Schematic of spinal cord gray matter volume analysis pipeline. Spinal cord preprocessing was performed using the Spinal Cord Toolbox. Images from a control participant were used to create the graphics for this figure. Panel A shows the PAM50 T2 -weighted template and the vertebral level masks. Panel B shows the template to T2-weighted structural image registration process. Panel C shows the process of segmenting the spinal cord gray matter. Gray matter volume (GMV) was extracted from the top of the C5 vertebra to the bottom of the C7 vertebra, and total horn GMVs were computed as left and right sums for each horn. D Dorsal, S Superior, V Ventral, R Right.

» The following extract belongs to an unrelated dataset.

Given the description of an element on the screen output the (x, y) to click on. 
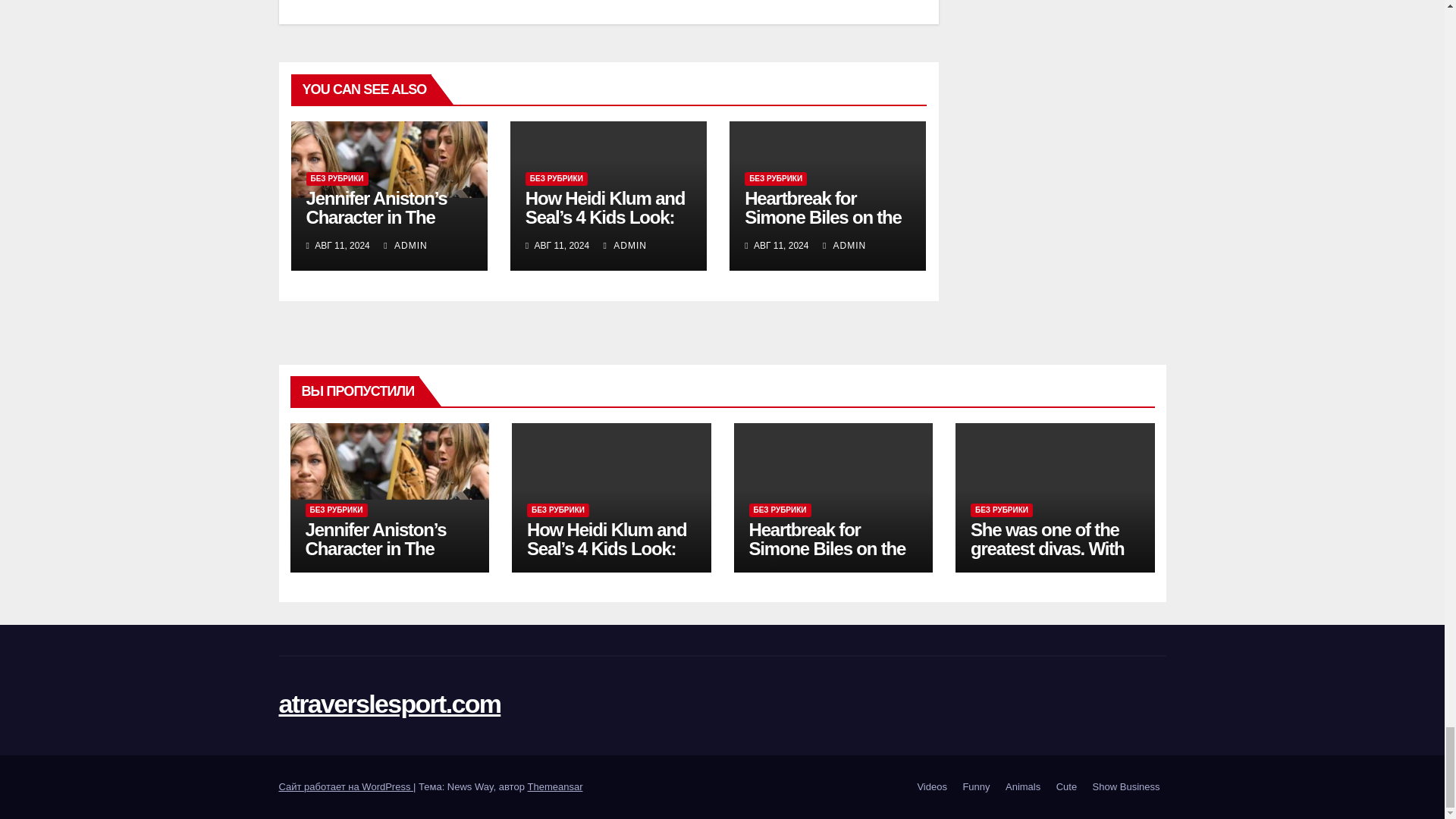
ADMIN (405, 245)
ADMIN (844, 245)
ADMIN (625, 245)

Quantitative sensory testing

Quantitative Sensory Testing (QST) was performed following the MRI scan. The Cold Pressor Test (CPT) is a test of cold pain tolerance and a validated measure of central sensitization37,38. Participants submerged their entire left hand up to the wrist into a container of cold water (approximately 5 °C) for up to 2 min. Total time (seconds) immersed in cold water served as the final metric representing cold pain tolerance. A proportion of the CPT data have been included in a previous publication39.

Clinical measures

Clinical questionnaires were administered to participants using a secure REDCap database and included the Brief Pain Inventory24. Additional information was collected regarding medications, including opioid dose (in morphine milligram equivalents, MME; FMO group only) and opioid use duration (years, FMO group only), and pain duration in years.

Statistical analysis

All statistical analyses were conducted using R 4.4.0 (IBM Corporation, Armonk, NY, USA). Due to our observed group differences in age across our 3 groups (described under Results “General Cohort Characteristics”), we assessed the association between our participant cohorts and average C5-C7 GMVs via one-way analysis of covariance (ANCOVA) models adjusting for age with a z-scale transformation across all 3 groups (N = 87) to improve model fit. Post-hoc pairwise assessments between our FM cohorts and controls also adjusted for age. Meanwhile, we further evaluated comparisons between FM cohorts through linear regression models adjusting for age with a z-scale transformation and pain duration (i.e., pain duration correction was conducted for the FM groups only). Spearman’s bivariate correlations—stratified by group—were conducted to examine relationships between dorsal horn and ventral horn GMVs and cold pain tolerance, pain questionnaires (pain severity and interference from the Brief Pain Inventory24), opioid use duration (years, FMO only), opioid dose (MME, FMO only), and pain duration (years). Since we evaluated only a few planned correlations and that this analysis is meant to be descriptive, we did not correct for multiple comparisons (i.e., for reporting purposes, significance was set at p < 0.05). Finally, given our final cohort size of 87 subjects and our smallest group size of 27 (FMO), we were ≥ 80% powered to detect a medium-large group effect (Cohen’s f = 0.36, η2 = 0.12) in our ANCOVA and moderate (rho = 0.51) correlations at a significance level of 0.05.

Sensitivity analysis

Due to the presence of outliers (i.e., GMV greater than 3 standard deviations from the group mean) in the FMO cohort dataset, we conducted a post-hoc sensitivity analysis to determine the effect of the outliers on (1) our group analyses of GMV and (2) on the correlations with pain/clinical data. The sensitivity analysis was conducted with the same statistical methods as for the main analysis described above, except for the exclusion of the 4 FMO patients. Results from the sensitivity analysis are presented in the Supplementary Table 3.